A bill to establish pilot projects that could pay Ohio students to attend school and graduate remains in an Ohio House committee. And it doesn’t appear the bipartisan legislation aimed at preventing chronic absenteeism will be going anywhere soon.
House Bill 348 was heard in the House Primary and Secondary Education Committee last month. It would set up two pilot programs each funded with $750,000 to pay the families of kindergarteners and ninth graders at participating districts. One program would pay out biweekly, quarterly and annual incentive for attendance, and the other would pay a reward for graduating, with a bonus for higher grade point averages. While it has bipartisan sponsorship through Reps. Bill Seitz (R-Cincinnati) and Dani Isaacsohn (D-Cincinnati), there were questions from Republican committee members about the cost, whether it’s worked elsewhere and about the need to “pay kids to follow the law.”
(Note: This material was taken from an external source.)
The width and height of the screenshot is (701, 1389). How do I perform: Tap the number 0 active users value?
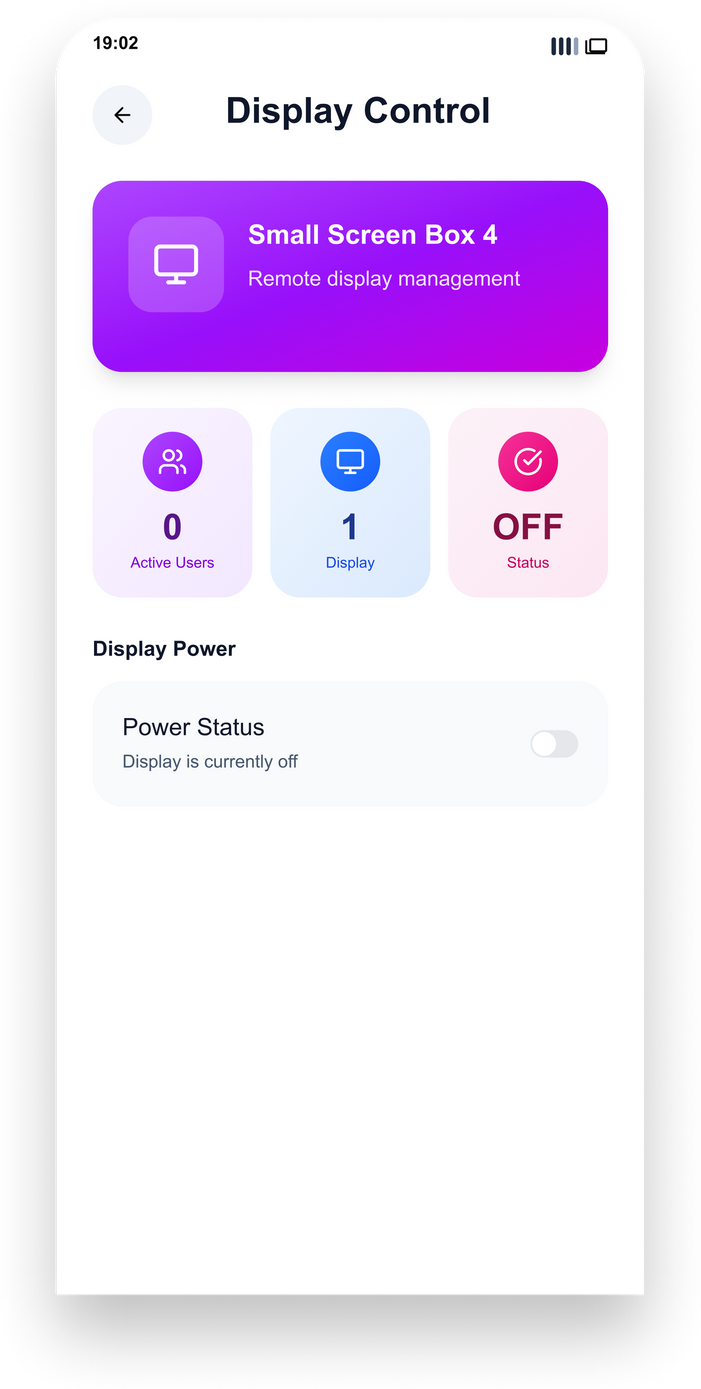[172, 527]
No additional hearings scheduled
There are no more hearings scheduled for the bill at this point. But House Speaker Jason Stephens (R-Kitts Hill) said don’t read too much into that, noting there are more than 400 bills that have been proposed since January.
“We’ll allow our committee chairs and those on the committee to have those debates," Stephens said.
But there’s no guarantee those debates will actually happen. The bill could be one of those that will die in committee. The bill could be moved to a different committee where it might get a warmer reception from members. But Stephens said he has not been asked to move the bill to a different committee.
House Minority Leader Allison Russo (D-Upper Arlington) said there should be a discussion on the bill and said other members of the committee who disagree with the bill as it is written can modify it during that process. But she said the issue is too important to do nothing.
"The reality is that we have to deal with absenteeism. Many of the approaches that have been used in the past have not been successful. So if there are new innovative ways that we could use a pilot program to test different strategies, we, as a state, should be interested in that," Russo said.